The government must review its ban on asylum seekers working while they await decisions on their applications, an official report has said amid record backlogs.
The Migration Advisory Committee (MAC) said restrictions were “pushing them into exploitative situations by preventing them from obtaining safe and legal sources of income”.
Its annual report said: “Individuals seeking asylum ordinarily have no right to work other than after their application has been pending for 12 months, and then only in a shortage occupation list role.
“The comparative restrictiveness of this rule, and the association between work restrictions and subsequent integration once refugee status is attained, are issues on which the MAC has previously commented.”
Professor Brian Bell, chair of the committee, told a press conference that it took the “evidence-based view that the harm caused by not allowing asylum seekers to work significantly outweighs any possible effect we could see on the other side”.
“We know of no significant evidence of harm that changing the policy would cause,” he said.
“Given the continued failure of the system to process asylum applications promptly, we are now getting more and more people who have been waiting more than six months.”
Professor Bell said the government’s position meant that tens of thousands of asylum seekers who are likely to have their claim accepted were being locked out of the labour market.
“We’re losing their skills and their human capital and that’s a real problem for the economy,” he added. “We continue to urge the government to reconsider that.”
The committee’s 2021 annual report said there was “clear evidence” of the harm the employment ban causes, and “little evidence” that it provides significant benefits.
It found that any migrants without permission to work “may enter the informal economy on poorer wages and conditions”, and be less able to challenge their treatment out of fear of being reported to the authorities.
The report published on Tuesday warned that Ukrainian refugees who were in the UK at the outbreak of the war and were excluded from three official schemes may be “particularly likely to seek work on the informal market and find themselves in an exploitative situation”.

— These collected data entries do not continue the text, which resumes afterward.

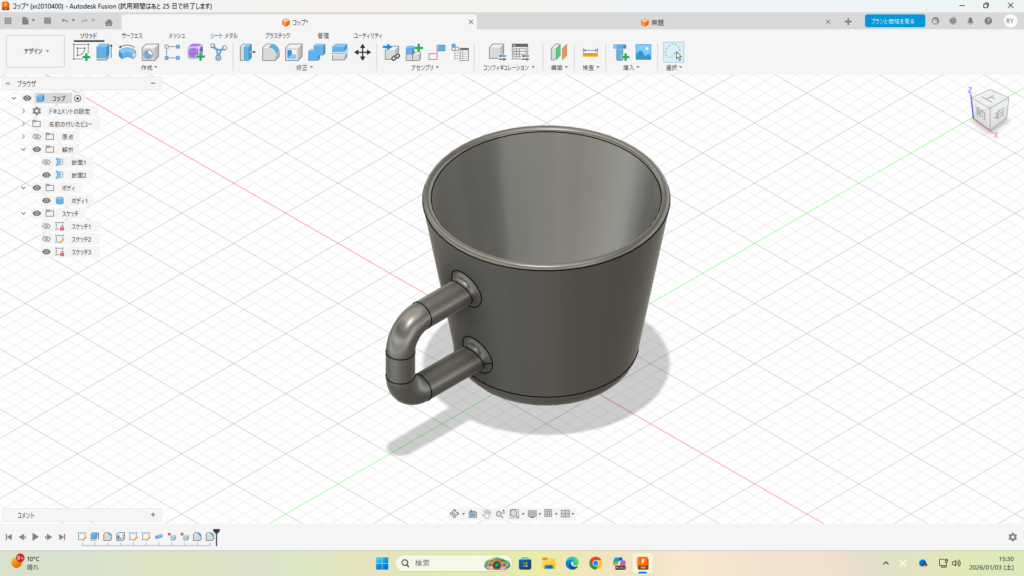Image resolution: width=1024 pixels, height=576 pixels.
Task: Click the Pan hand navigation icon
Action: (x=486, y=514)
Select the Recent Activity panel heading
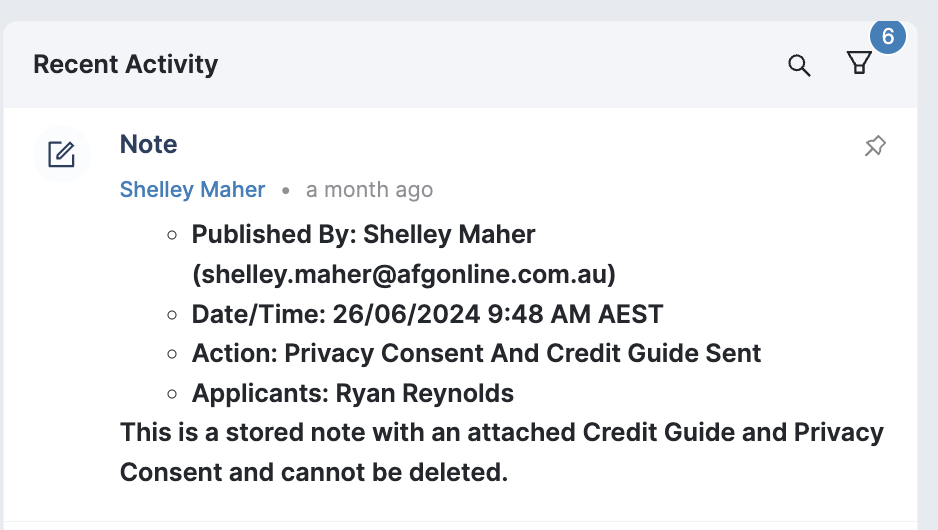 click(125, 64)
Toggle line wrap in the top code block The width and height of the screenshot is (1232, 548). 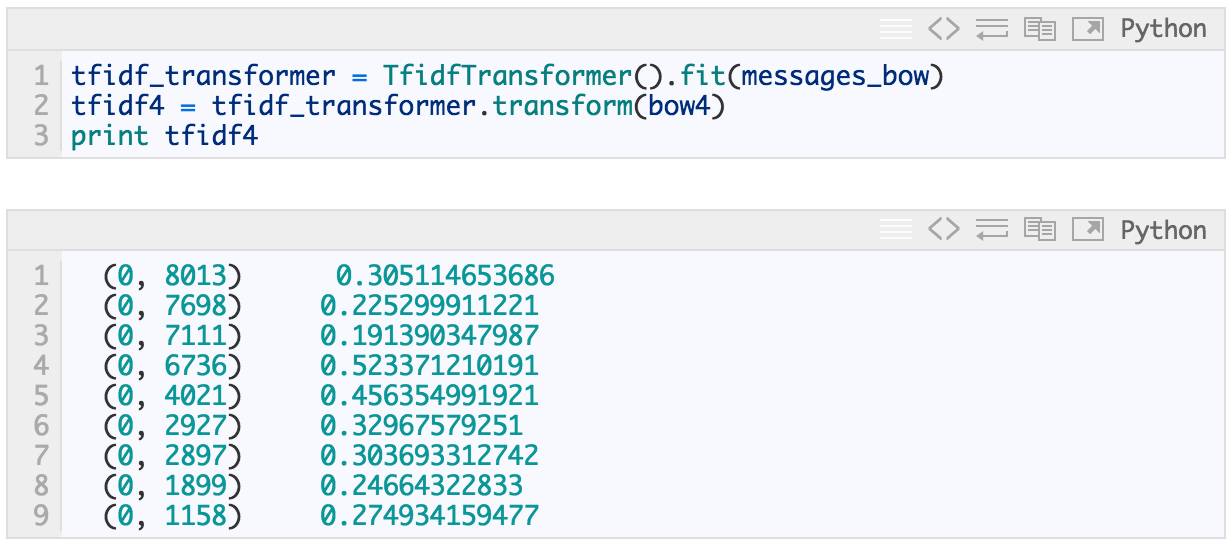click(x=991, y=30)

The number of people waiting for asylum decisions has reached more than 140,000, with worsening delays meaning that many are living in limbo for years. Of those, 97,717 asylum seekers have not had an initial decision for more than six months.
Asylum seekers at risk of destitution must be housed by the Home Office, driving up huge spending on hotels, and those in accommodation are given £40.85 a week for all other costs.

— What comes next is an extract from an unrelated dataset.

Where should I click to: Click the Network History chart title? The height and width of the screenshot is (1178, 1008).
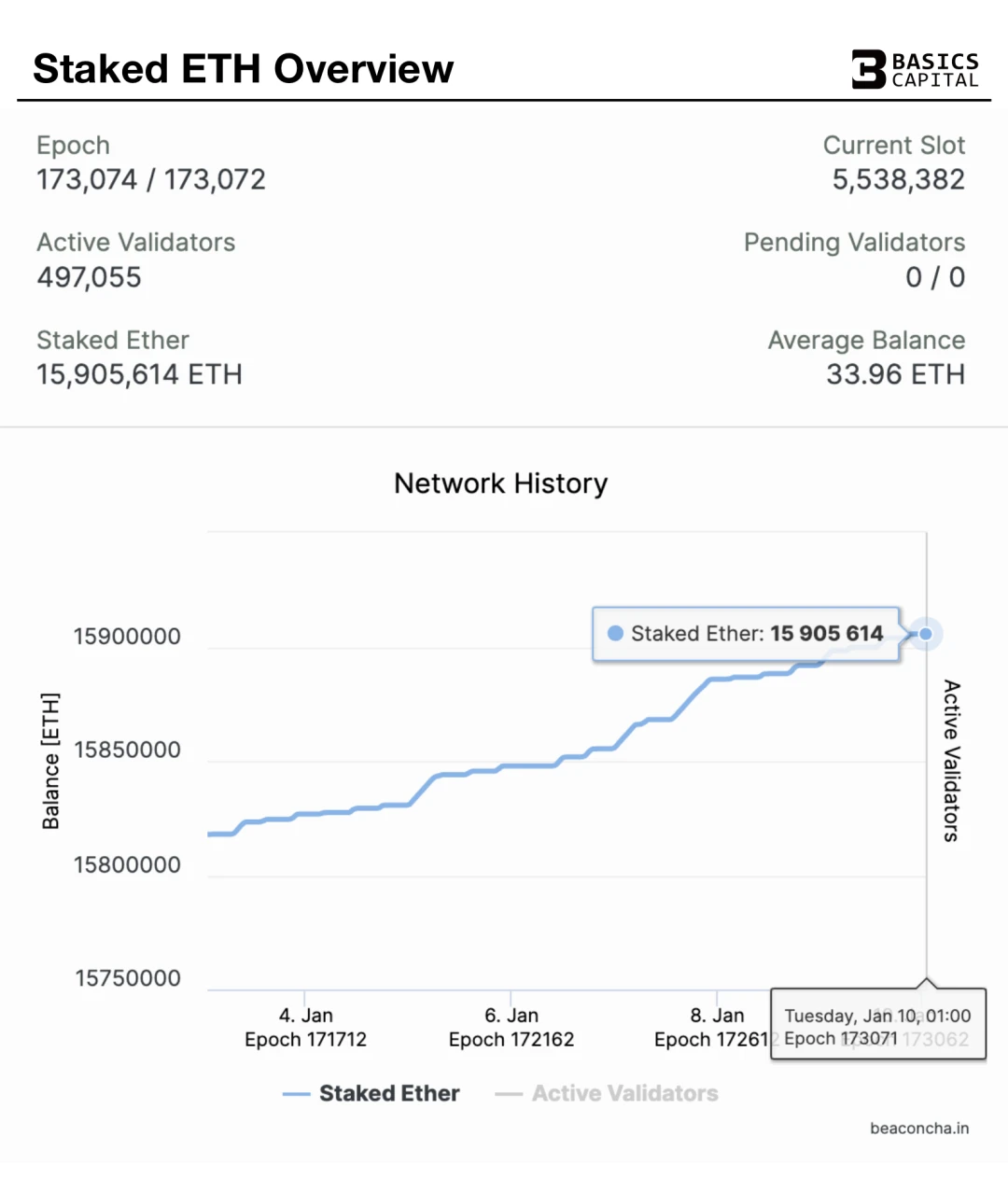501,484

A House of Lords amendment to the Nationality and Borders Act would have allowed them to work after six months waiting for a decision, but it was voted down by the government in April.
In August, the UN Refugee Agency said asylum seekers must be able to work after the same time period, finding that prolonged periods of financial hardship can lead them to “take up offers of work in unsafe and exploitative conditions”.
A report contained the accounts of a female trafficking victim who had “gone back into prostitution” after waiting more than a year for a government decision, Eritrean asylum seekers in domestic servitude and a group of young Vietnamese men being targeted by people “trying to re-exploit them in terms of nail bars or cannabis cultivation”.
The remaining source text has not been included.